Set exercise
Print the listing below exactly as it appears, from the line with "Given: Click the customer update tag" up to and including the line with "Looking at the".

Records for the exercise
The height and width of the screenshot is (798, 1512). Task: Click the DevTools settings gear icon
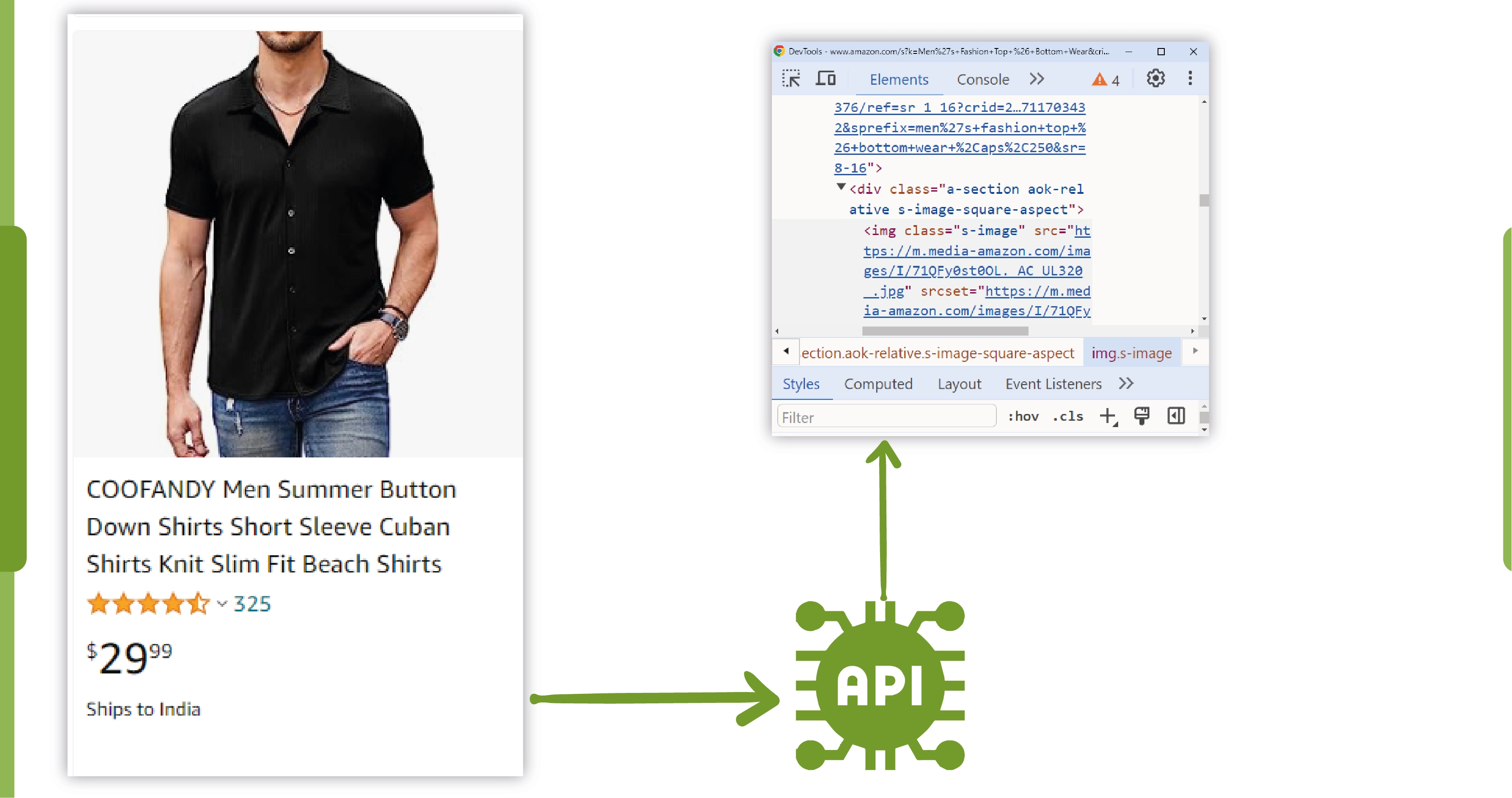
--
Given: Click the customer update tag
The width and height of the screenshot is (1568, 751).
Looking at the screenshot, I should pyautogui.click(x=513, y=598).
==
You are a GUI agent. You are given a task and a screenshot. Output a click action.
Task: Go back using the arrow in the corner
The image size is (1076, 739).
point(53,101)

The reply
Given: Click the customer update tag
The width and height of the screenshot is (1568, 751).
Looking at the screenshot, I should pyautogui.click(x=513, y=598).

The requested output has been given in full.